Readers head back to the island and reminisce about Myst

Readers head back to the island and reminisce about Myst

Mysty-eyed

This week marked the return of Special Topics In Gameology, our occasional miniseries feature. This time, we’re talking about empty spaces in games, and John Teti covered the lonely worlds of Myst and Riven in our first essay. Considering how popular Myst was, it should come as no surprise that there was quite a bit of reminiscing going on in the comments. Enkidum talked about the game’s ability to draw a player in:

Myst was probably the first time where I became consciously aware of the potential of video games. I rented it not too long after it first came out and explored the first island a bit. I was utterly lost by one of the earliest puzzles. (I think it was trying to open the door to the underground chamber.) I looked up an online guide (they existed, even back then) and figured out what I was missing, and I think I had to consult it once more for the star chamber thing. Other than that, I spent 5-10 hours a day during the week that I’d rented it immersed in its world.

• [Extracted material]:
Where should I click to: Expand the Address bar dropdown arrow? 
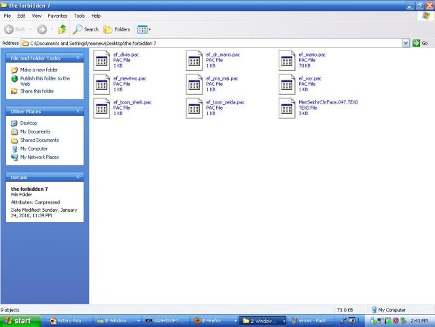406,43
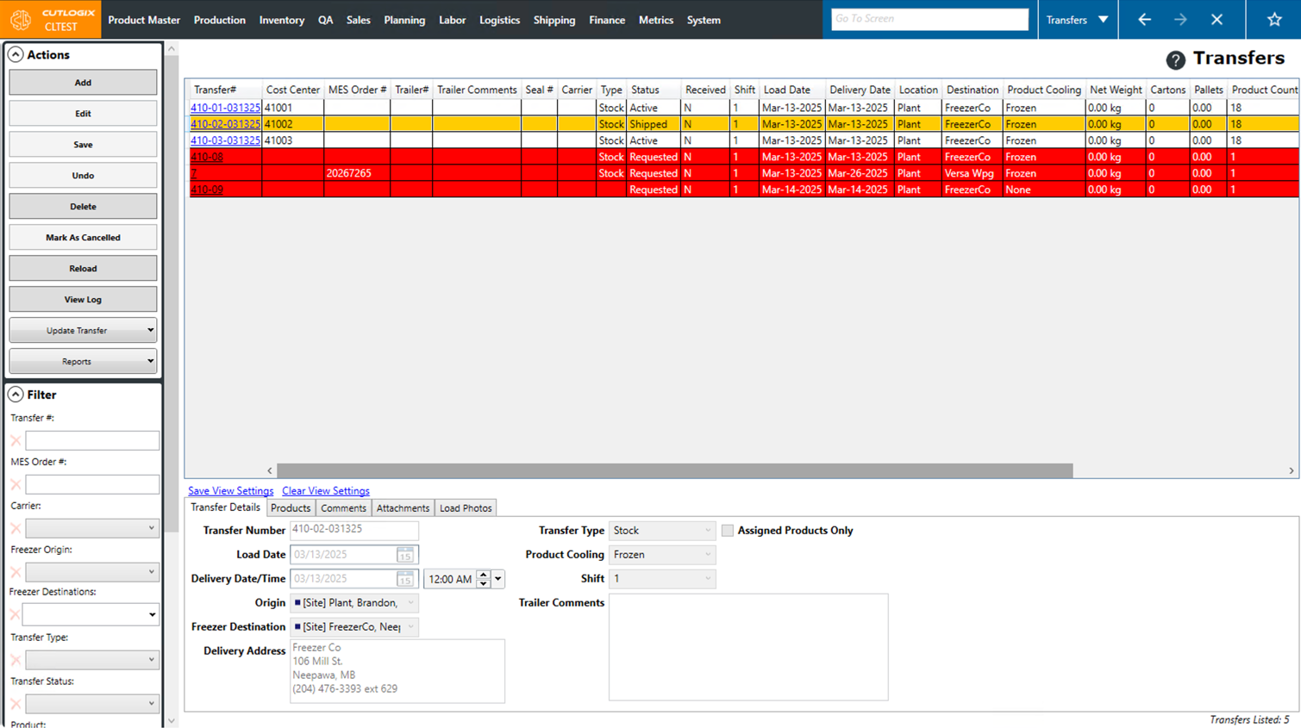This screenshot has width=1301, height=728.
Task: Switch to the Products tab
Action: tap(291, 508)
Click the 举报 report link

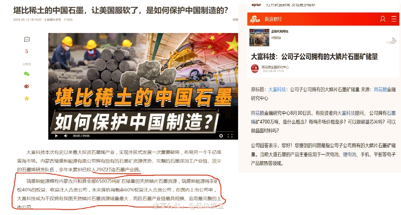tap(235, 19)
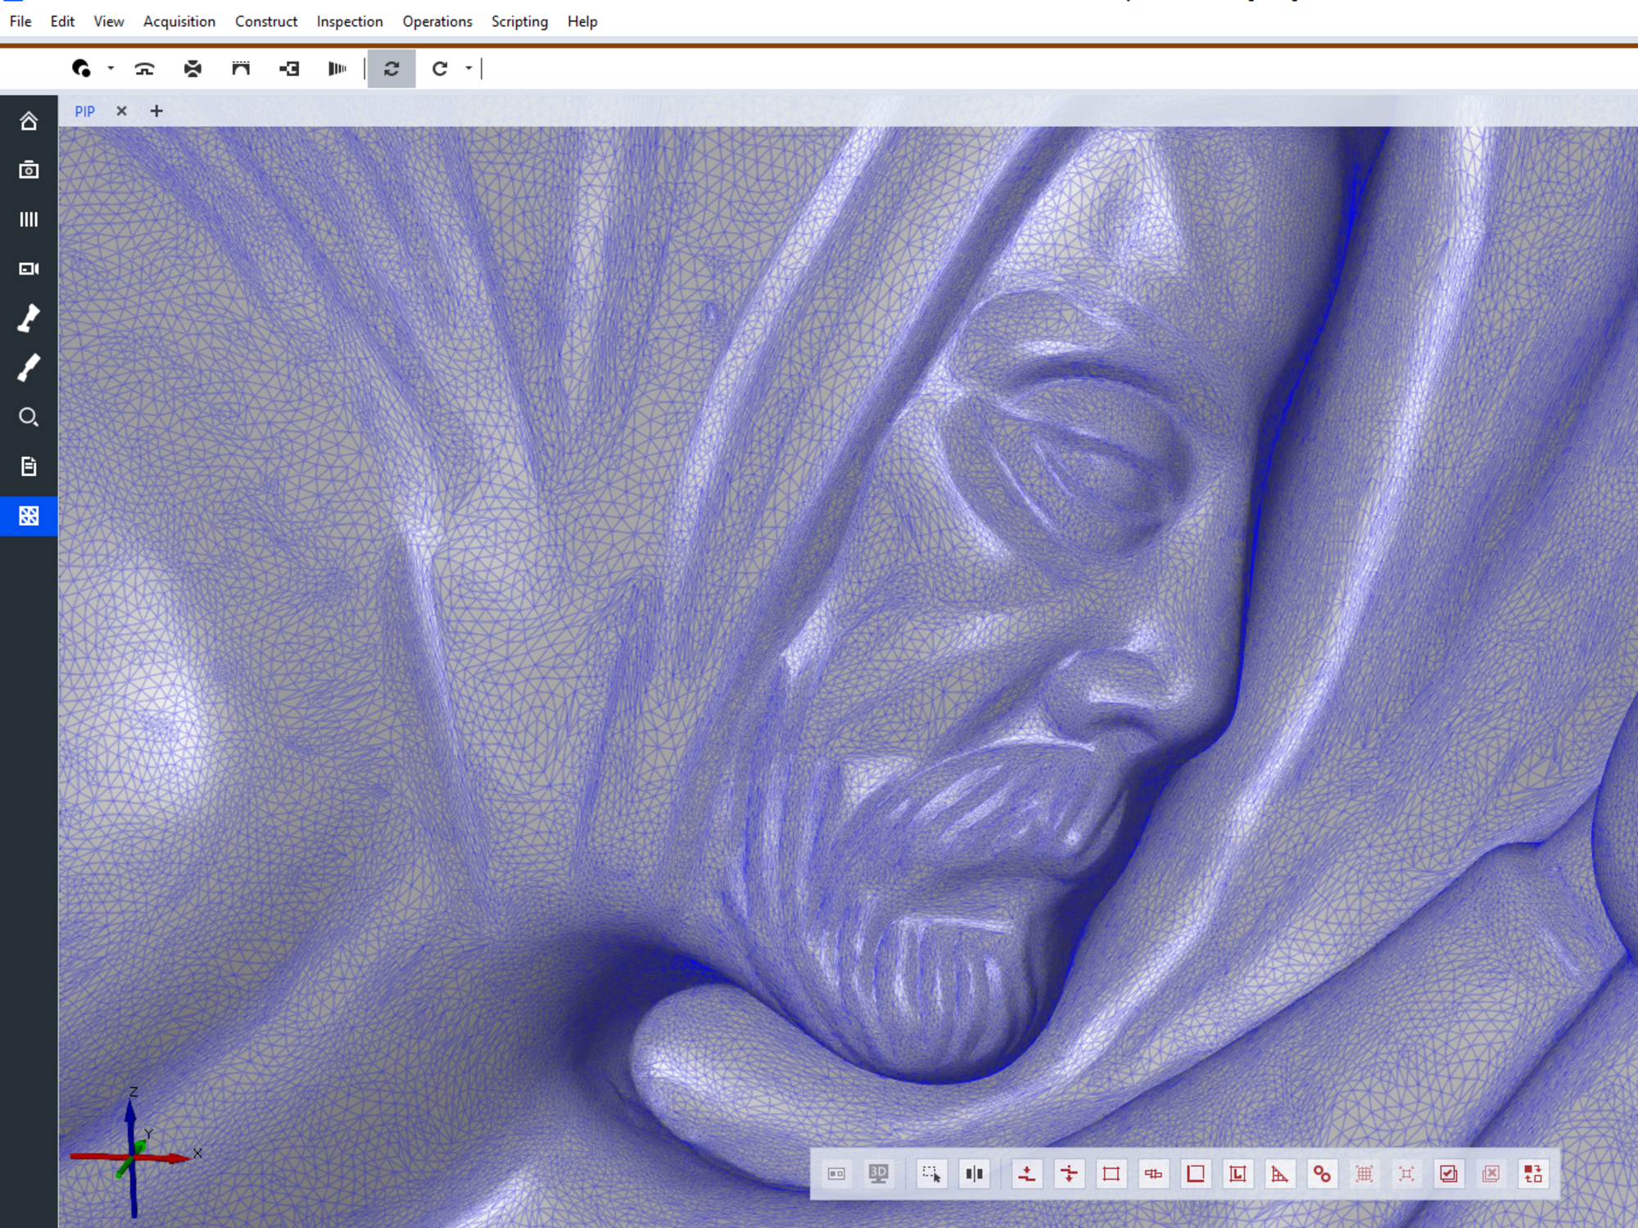Image resolution: width=1638 pixels, height=1228 pixels.
Task: Open the Inspection menu
Action: point(350,21)
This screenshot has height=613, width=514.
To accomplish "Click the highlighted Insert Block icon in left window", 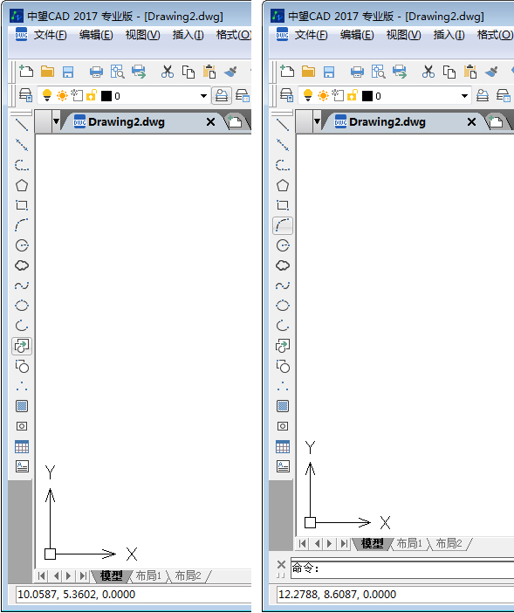I will (22, 346).
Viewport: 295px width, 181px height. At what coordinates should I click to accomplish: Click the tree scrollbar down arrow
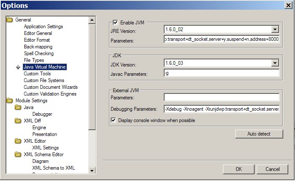(92, 170)
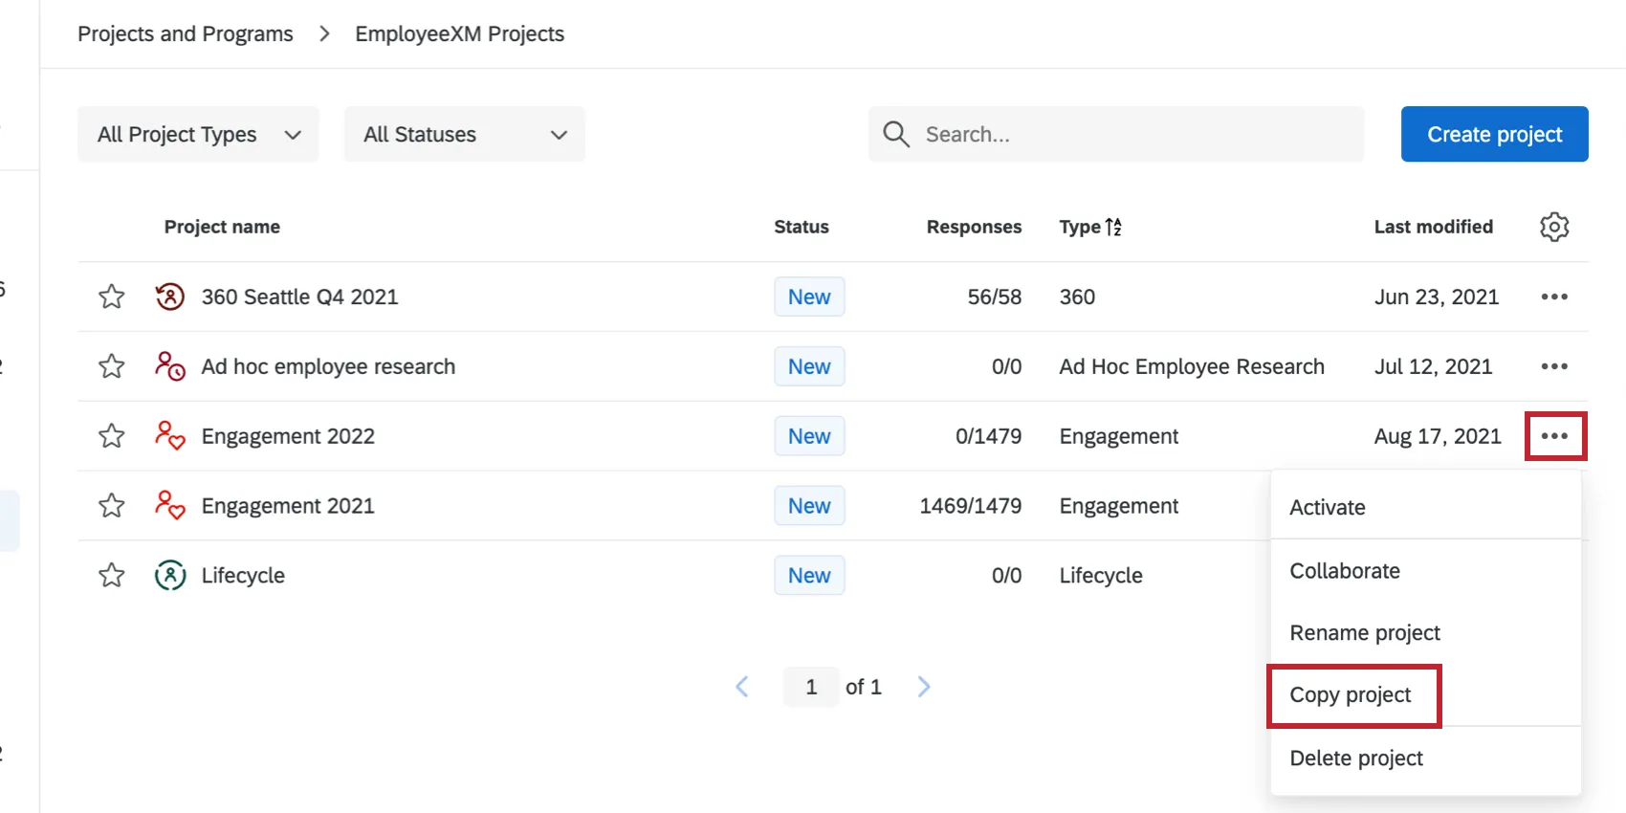
Task: Open column settings gear icon
Action: coord(1554,227)
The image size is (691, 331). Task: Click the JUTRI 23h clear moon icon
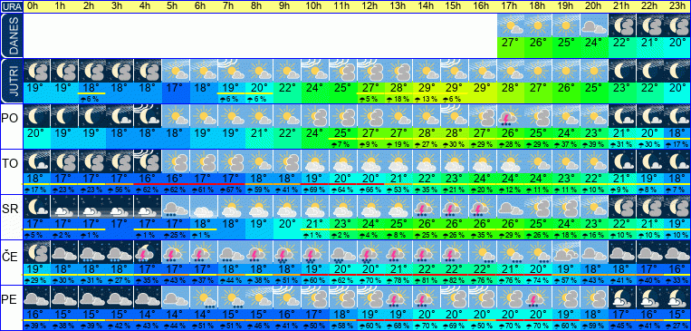coord(677,71)
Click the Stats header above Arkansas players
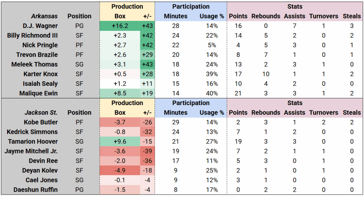This screenshot has height=197, width=364. pyautogui.click(x=295, y=7)
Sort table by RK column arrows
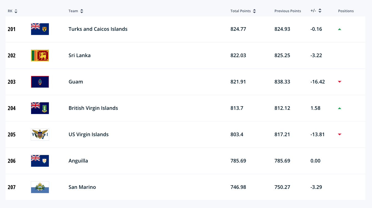Viewport: 372px width, 208px height. point(16,11)
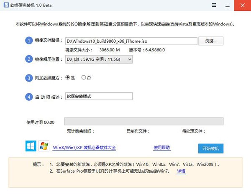Screen dimensions: 251x194
Task: Click the 启动项描述 text field
Action: [x=99, y=96]
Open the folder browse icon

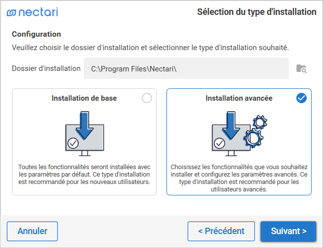click(x=301, y=68)

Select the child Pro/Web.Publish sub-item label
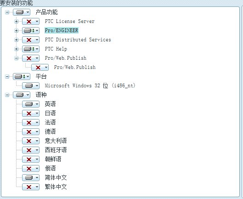pos(75,67)
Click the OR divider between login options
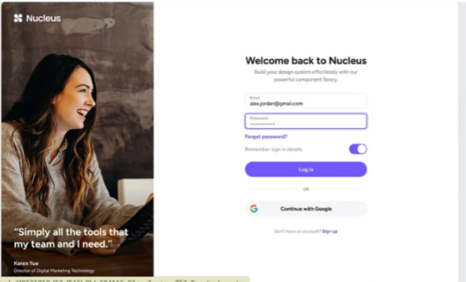 coord(306,189)
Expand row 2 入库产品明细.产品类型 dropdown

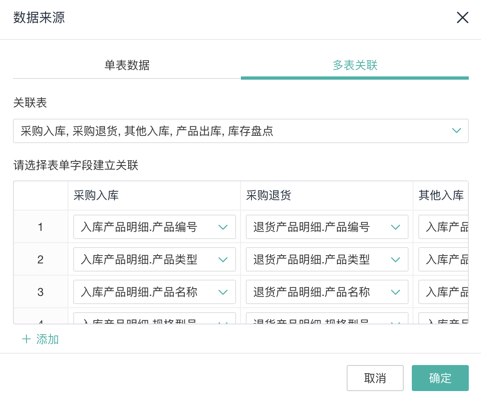154,259
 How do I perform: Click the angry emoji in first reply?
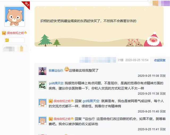[67, 69]
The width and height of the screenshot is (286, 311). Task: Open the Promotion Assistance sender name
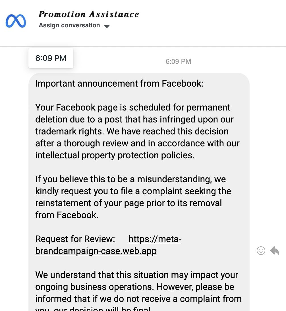point(88,14)
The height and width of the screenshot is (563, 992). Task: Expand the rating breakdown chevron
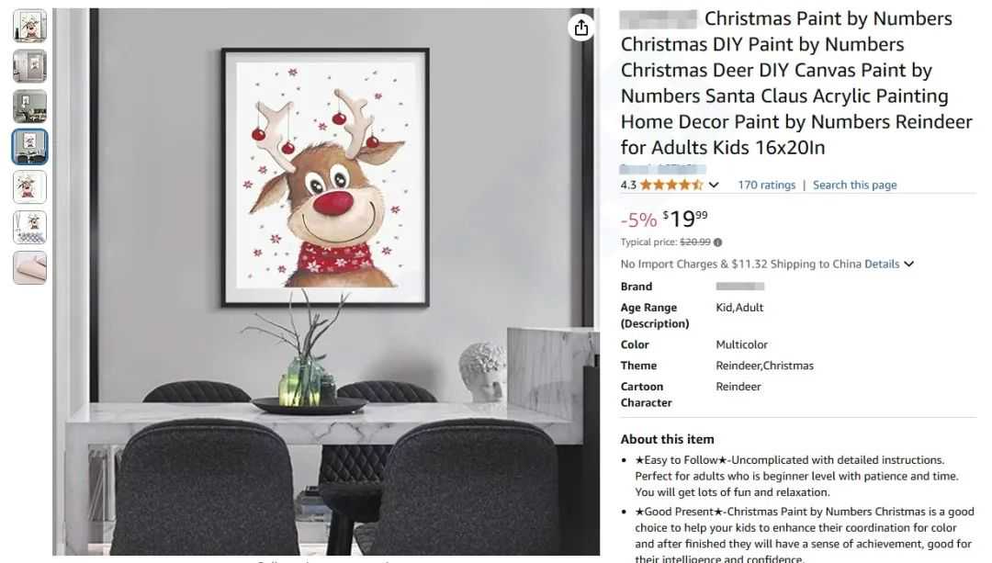point(714,185)
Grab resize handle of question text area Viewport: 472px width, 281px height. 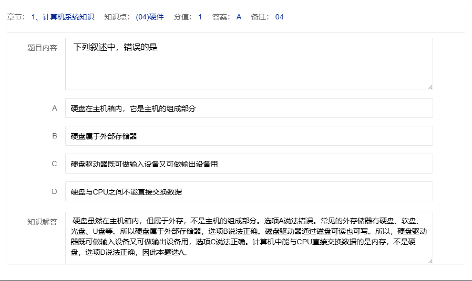click(430, 87)
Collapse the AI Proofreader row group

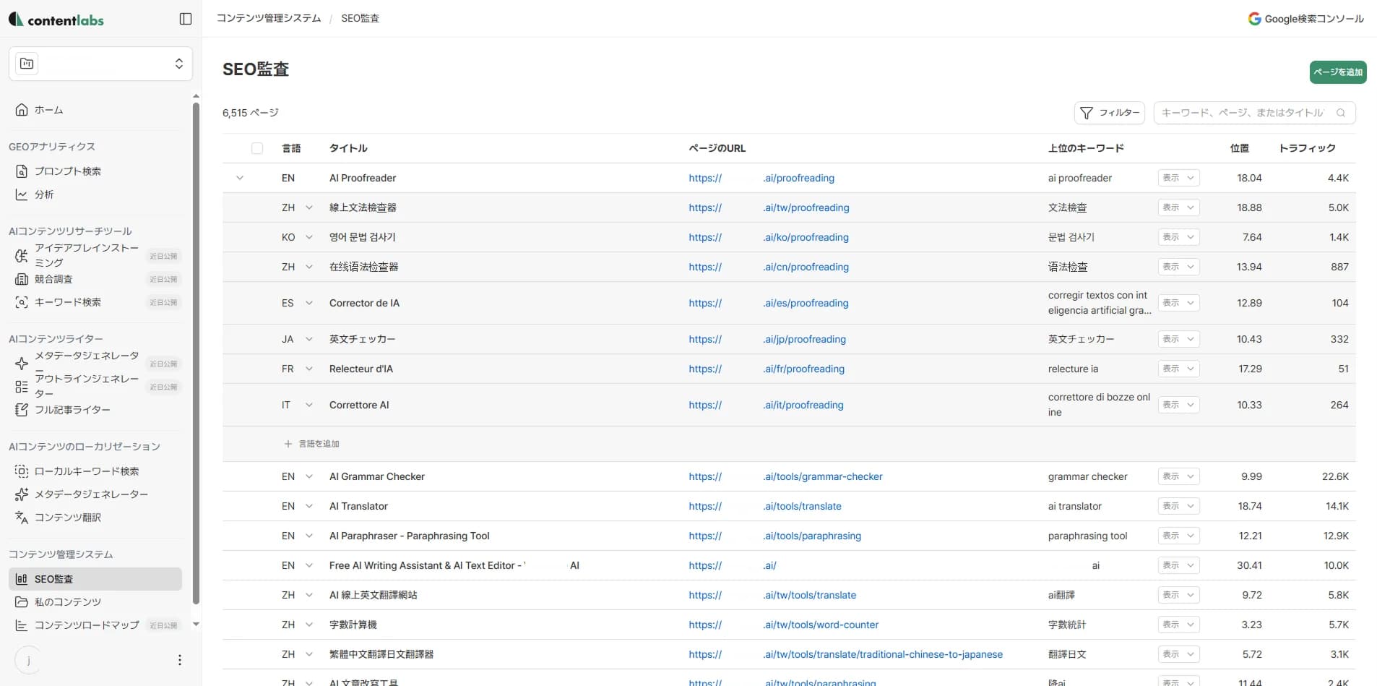240,178
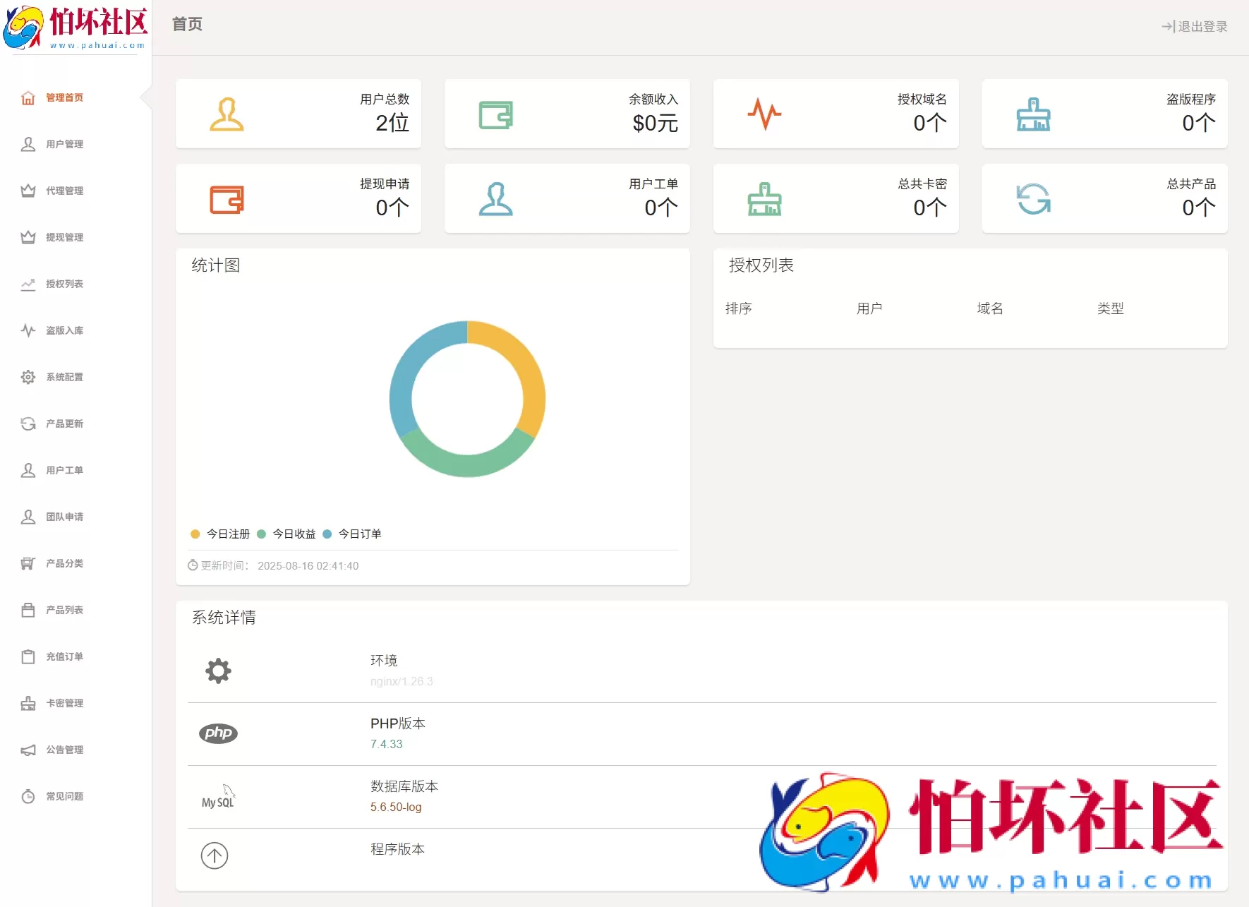Screen dimensions: 1249x907
Task: Click the 盗版入库 pulse icon
Action: pyautogui.click(x=28, y=330)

• [Exercise directions]: Please pick up the article on readers' memories of Myst after its final sentence and keep writing it.

• [Written answer]:
I had played games for as long before, but I’d never had the experience of being transported into the game in the way that I had with a great novel. There was a world to Myst, one that followed its own internal logic in a coherent manner. This world had narrative elements, but I had to allow or encourage them to unfold myself. As John says, the silence and contemplative space allowed me the chance to ponder whatever I wanted to ponder, whether it was the view from some lookout, or the mechanics of a gear puzzle.

Thyasianman mentioned how the emptiness of Myst’s world was creepy for a kid (and for a lot of adults, I’d imagine). This reminded The_Helmaroc_King of another, sillier game that spooked him as a youngster:

I don’t remember Myst scaring me as a kid, but I do remember being scared by another point-and-click game from around the same era: Are You Afraid Of The Dark? The Tale Of Orpheo’s Curse was based on a Canadian horror anthology for kids. The game was probably goofy as heck, but I would have been under 10 years old at the time. There was some story about a magician and a wax museum of some kind. The last thing I remember about it is being “chased” by an animated skeleton. There must’ve been something about the musical cues, because I never went back to the game after that.

The game was framed as a campfire story, which was the same setup for the show. You were a new (nameless, faceless) member of the group, and characters from the show would tell you that you were ending the story wrong if you got a bad ending.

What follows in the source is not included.